Although Faulkner was a lazy postal employee, he was a tremendously hard-working writer. In 1922, he had his first piece of poetry published in The Double Dealer, a literary magazine that featured the work of notable southern authors. Just two years later, Faulkner also published (with financial assistance from Phil Stone) a collection of poems entitled The Marble Faun. But he was soon to discover that his true strength was in writing prose, not poetry. At age 27, the budding author moved back to New Orleans, where he met Sherwood Anderson, the highly regarded author of Winesburg, Ohio. The two men hit it off immediately—Faulkner even stayed with Anderson and his wife for a short time—and the relationship sparked a creative breakthrough. Under Anderson's mentorship, Faulkner's writing blossomed. In 1924, he began work on Soldiers' Pay, a novel about a veteran returning home from the war.
Though he continued to drink heavily while in New Orleans, Faulkner wrote diligently, waking at seven o'clock each morning to begin work on the novel. In fact, Faulkner was so absorbed in his writing that he lost touch with old friend and mentor Phil Stone. In the spring of 1925, Stone sent him a telegram: "WHAT'S THE MATTER. DO YOU HAVE A MISTRESS," to which Faulkner replied, "YES, AND SHES 3,000 WORDS LONG."15 Faulkner finished the novel in May 1925 and submitted it to a publishing company in New York. With a completed manuscript under his belt and $70 in his pocket, Faulkner embarked on a trip to Europe. 16 He eventually settled in Paris, where he rented a room and started working on the first few chapters of his next book. However, in the fall of 1925, Faulkner received a notice that Soldiers' Pay would be published (Sherwood Anderson played a large role in securing this), and he was given a $200 advance. It was time to come back home.
Soldiers' Pay earned the first-time novelist positive reviews (including one in The New York Times), and Faulkner was inspired to finish a draft of his sophomore effort, Mosquitoes. The novel, set in New Orleans, was published in 1927, but only received a lukewarm response from critics and readers. Undeterred, Faulkner commenced work on yet another novel, Flags in the Dust, which delved into the world of the fictional Sartoris family (we'll hear more about them later on). The writing of Flags signaled another shift in Faulkner's career, when he began to create characters that would appear in multiple works. In the fall of 1927, Faulkner submitted Flags in the Dust to his publishing company, believing the novel was his greatest work to date.

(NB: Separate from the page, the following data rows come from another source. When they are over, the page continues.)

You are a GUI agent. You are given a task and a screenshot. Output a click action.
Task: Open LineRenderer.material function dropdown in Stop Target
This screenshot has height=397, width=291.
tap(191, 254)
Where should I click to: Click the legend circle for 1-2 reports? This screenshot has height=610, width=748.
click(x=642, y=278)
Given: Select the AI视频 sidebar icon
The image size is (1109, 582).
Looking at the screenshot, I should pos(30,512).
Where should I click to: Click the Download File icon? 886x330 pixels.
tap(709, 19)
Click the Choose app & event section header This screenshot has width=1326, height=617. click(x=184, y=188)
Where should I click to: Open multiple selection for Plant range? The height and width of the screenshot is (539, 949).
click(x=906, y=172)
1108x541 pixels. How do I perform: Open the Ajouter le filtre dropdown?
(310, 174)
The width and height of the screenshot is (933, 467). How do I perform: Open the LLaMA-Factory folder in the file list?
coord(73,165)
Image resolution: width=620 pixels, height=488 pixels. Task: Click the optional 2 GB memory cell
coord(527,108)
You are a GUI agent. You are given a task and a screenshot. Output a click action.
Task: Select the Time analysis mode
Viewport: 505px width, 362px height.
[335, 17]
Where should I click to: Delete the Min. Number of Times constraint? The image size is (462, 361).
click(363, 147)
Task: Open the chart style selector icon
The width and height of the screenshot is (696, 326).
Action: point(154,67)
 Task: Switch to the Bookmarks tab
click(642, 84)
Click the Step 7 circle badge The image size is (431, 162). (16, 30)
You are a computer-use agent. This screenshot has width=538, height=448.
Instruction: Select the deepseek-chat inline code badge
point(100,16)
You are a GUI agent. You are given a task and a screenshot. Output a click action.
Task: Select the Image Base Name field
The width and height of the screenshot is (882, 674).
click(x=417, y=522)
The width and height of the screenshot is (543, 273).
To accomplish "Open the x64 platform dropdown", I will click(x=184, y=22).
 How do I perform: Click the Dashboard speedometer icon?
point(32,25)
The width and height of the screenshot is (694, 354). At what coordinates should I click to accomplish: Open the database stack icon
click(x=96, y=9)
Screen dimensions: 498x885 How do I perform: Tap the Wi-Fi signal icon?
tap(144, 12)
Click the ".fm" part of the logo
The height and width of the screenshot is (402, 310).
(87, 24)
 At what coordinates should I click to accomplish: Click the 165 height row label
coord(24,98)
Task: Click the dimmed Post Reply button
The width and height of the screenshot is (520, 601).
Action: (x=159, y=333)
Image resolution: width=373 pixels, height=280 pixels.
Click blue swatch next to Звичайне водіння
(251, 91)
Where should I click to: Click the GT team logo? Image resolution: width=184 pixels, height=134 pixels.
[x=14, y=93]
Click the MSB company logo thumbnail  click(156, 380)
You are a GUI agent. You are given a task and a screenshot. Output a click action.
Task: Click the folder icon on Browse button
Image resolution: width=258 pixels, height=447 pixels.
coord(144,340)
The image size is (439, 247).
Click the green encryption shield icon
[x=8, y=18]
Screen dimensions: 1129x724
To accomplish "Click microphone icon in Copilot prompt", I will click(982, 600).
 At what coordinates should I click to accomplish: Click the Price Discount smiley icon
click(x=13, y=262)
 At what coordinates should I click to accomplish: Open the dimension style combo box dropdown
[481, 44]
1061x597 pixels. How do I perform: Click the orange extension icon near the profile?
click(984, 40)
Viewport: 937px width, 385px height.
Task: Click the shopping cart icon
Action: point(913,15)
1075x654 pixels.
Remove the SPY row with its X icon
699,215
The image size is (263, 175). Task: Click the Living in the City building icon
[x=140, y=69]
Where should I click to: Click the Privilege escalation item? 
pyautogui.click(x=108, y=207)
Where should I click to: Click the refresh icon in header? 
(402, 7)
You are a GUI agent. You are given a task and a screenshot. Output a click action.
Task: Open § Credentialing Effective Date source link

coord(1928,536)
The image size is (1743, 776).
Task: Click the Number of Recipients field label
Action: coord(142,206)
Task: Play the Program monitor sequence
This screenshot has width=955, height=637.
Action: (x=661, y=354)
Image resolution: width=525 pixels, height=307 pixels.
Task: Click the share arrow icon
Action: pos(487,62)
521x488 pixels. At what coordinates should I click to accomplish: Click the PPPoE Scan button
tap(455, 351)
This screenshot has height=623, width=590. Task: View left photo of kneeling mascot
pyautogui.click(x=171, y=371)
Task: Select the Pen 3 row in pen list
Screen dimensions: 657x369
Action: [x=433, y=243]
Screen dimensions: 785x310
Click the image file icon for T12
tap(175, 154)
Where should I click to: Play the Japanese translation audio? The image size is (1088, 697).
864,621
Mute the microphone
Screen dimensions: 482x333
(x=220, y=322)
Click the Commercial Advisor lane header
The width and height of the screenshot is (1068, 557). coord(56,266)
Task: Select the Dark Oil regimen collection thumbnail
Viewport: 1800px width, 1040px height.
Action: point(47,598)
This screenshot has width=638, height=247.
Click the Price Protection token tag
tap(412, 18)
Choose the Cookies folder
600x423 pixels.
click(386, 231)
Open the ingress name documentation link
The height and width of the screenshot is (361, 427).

His publisher, however, wasn't on the same page, declaring the manuscript to be "diffuse and non-integral with neither very much plot development nor character development."17 Faulkner was ultimately able to secure a publishing deal for Flags in the Dust on the condition that it was trimmed down into a shorter novel, Sartoris. At this point, Faulkner's writing career was still anything but lucrative; to make ends meet, he sold refreshments at a golf course and painted houses and signs.18
In the midst of these professional setbacks, one of Faulkner's lifelong personal goals—to marry Estelle Oldham—finally came to fruition. In the spring of 1929, Estelle divorced her husband and moved back to Oxford, where she reconnected with Faulkner. The two childhood sweethearts wed soon after, on 20 June 1929, then headed for a beach "honeymoon" on the coast of Mississippi. But it wasn't the fabled romance Faulkner and Estelle may have dreamed of. Both husband and wife were heavy drinkers by this time, and their alcoholism led to angry disputes and irresponsible behavior. Shortly after they were married, Estelle attempted suicide by drunkenly wandering into the ocean, only to be rescued by a neighbor.19 Later in life, Faulkner said that his marriage to Estelle was prompted primarily by a sense of duty and guilt—he claimed that he had impregnated Estelle while she was still married to Franklin and gotten her an abortion.20 (Given Faulkner's lifelong penchant for fictionalizing events in his own biography, it's hard to know whether or not this really happened.) Whatever the case, the couple eventually returned to Oxford, where Faulkner took a job as a supervisor at the Ole Miss power plant. In June 1930, Faulkner purchased a large, pre-Civil War home, which he named "Rowan Oak." Though the estate was in shambles (leaking roof, no electricity or plumbing) Faulkner was eager to restore the house to its prior glory.